Besondere Sorgen bereitet Koroljow die dritte Brennstufe der Trägerrakete, denn wenn sie nicht zündet, landet der Kosmonaut irgendwo im stürmischen Südozean vor Kap Horn. Eine Bergung im „feindlichen Gebiet“ wäre schwer bis unmöglich, zumal die Kapsel nicht für eine Wasserlandung ausgerüstet ist und schnell sinken würde. Immerhin hat Koroljow durchgesetzt, dass es bei diesem Flug keinen Selbstzerstörungsmodus gibt, wie bei den Testflügen. Bei diesen wäre die Kapsel 60 Stunden nach der Landung automatisch explodiert, wenn sie nicht entschärft wird. Gagarin hat allerdings „entsprechende Instruktionen“ erhalten, was er im Falle einer Bergung durch westliche Nationen tun soll. Was das genau bedeutet, ist unbekannt.

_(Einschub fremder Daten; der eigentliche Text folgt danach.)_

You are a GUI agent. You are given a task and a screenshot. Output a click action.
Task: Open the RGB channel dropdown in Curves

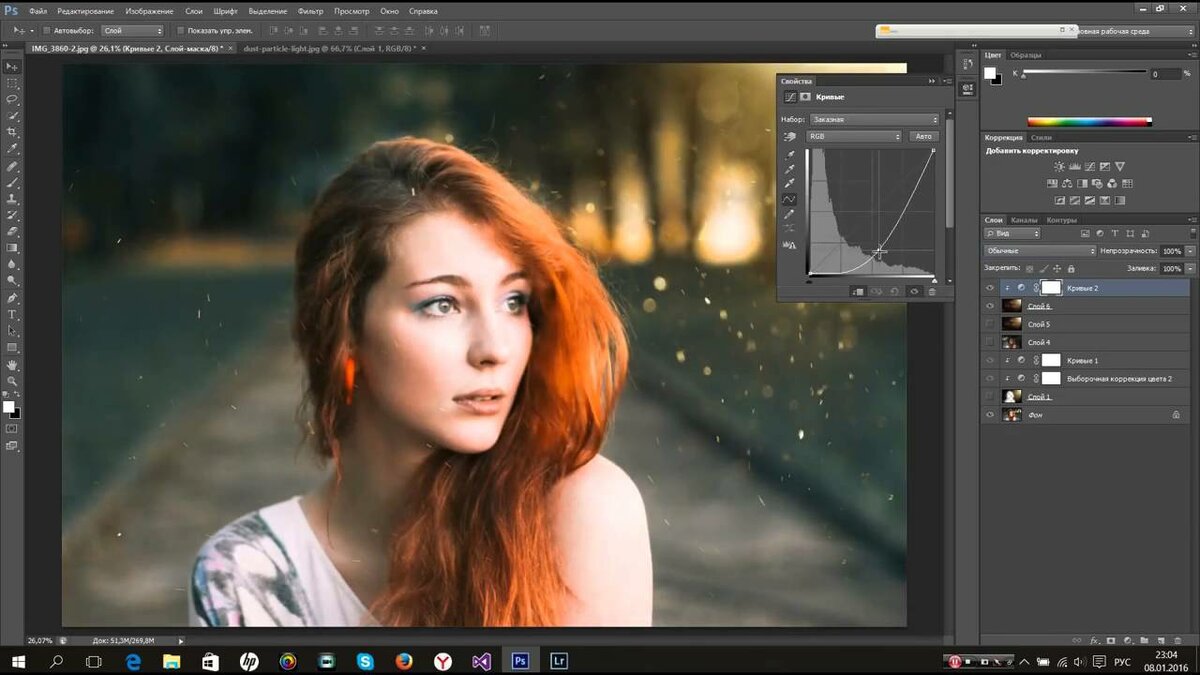854,136
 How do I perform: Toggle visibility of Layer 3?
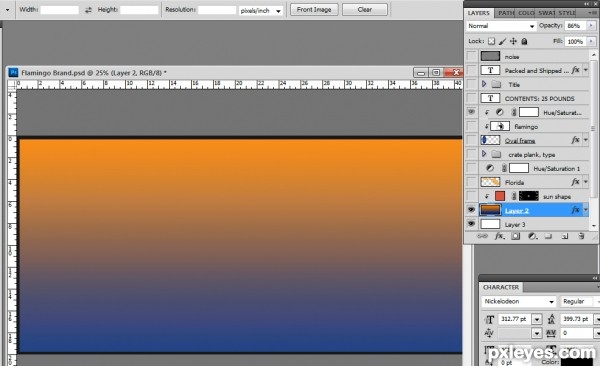471,224
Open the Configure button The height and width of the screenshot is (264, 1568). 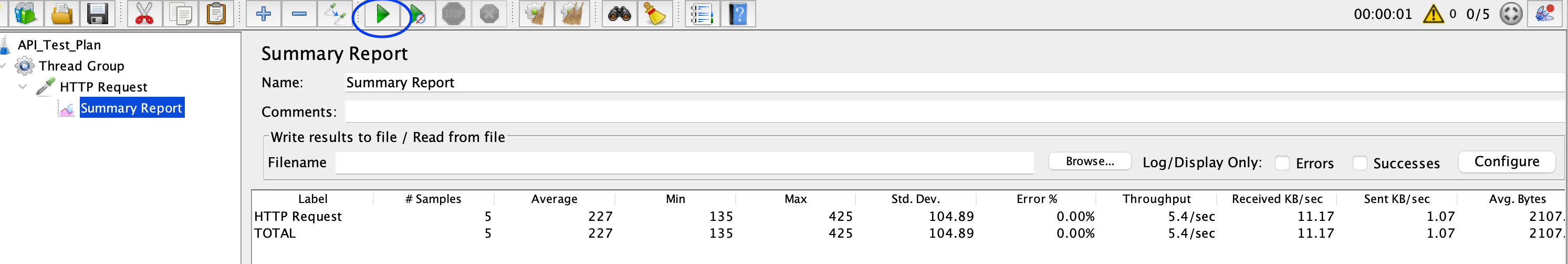1507,161
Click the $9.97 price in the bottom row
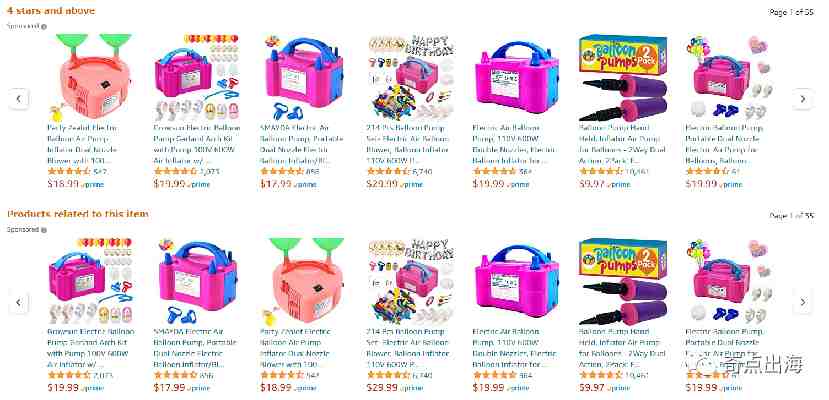Viewport: 829px width, 400px height. coord(592,387)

Die Chance für einen Erfolg steht vermutlich 50:50, das weiß auch Koroljow. Eigentlich bräuchte es noch viel mehr Tests und vor allem mehr Zeit. Doch die hat er nicht.
Die letzten Minuten
Tjuratam, 12. April 1961. Während die Kosmonauten noch schlafen, beginnen an der Startrampe bereits die letzten Vorbereitungen. Um 06:00 Uhr Moskauer Zeit wird offiziell das „Alles bereit“ verkündet. Kurz vorher sind Gagarin und Titow vom Direktor des Kosmonauten-Zentrums persönlich geweckt worden, haben kurz gefrühstückt und nach einem letzten medizinischen Check geht es nun ans Ankleiden. Zwei Assistenten helfen erst Titow, dann Gagarin in den hellblauen Druckanzug und dann in den orangenen Overall. Gagarin ist keine Anspannung anzumerken, er wirkt heiter.
Um 07:10 Uhr besteigt Gagarin die Raumkapsel, von jetzt an ist sein einziger Kontakt zur Außenwelt das Funkgerät. Weil beim Schließen der Einstiegsluke eine Schraube klemmt, dauert es noch, bis der Countdown anlaufen kann. Koroljow und der Kosmonaut Pavel Popowitsch, der als „Stimme“ der Bodenstation den Kontakt zu Gagarin halten wird, unterhalten sich mit dem Kosmonauten in der Kapsel. Noch immer scheint Gagarin sehr ruhig, sein Puls liegt bei nur 64. Eine Viertelstunde vor dem Start zieht Gagarin seine Handschuhe an, fünf Minuten vorher seinen Helm. Zur gleichen Zeit wird der Zugangsturm von der Rakete zurückgezogen. Koroljow, der bereits einen Herzinfarkt hinter sich hatte, nimmt sicherheitshalber ein Beruhigungsmittel.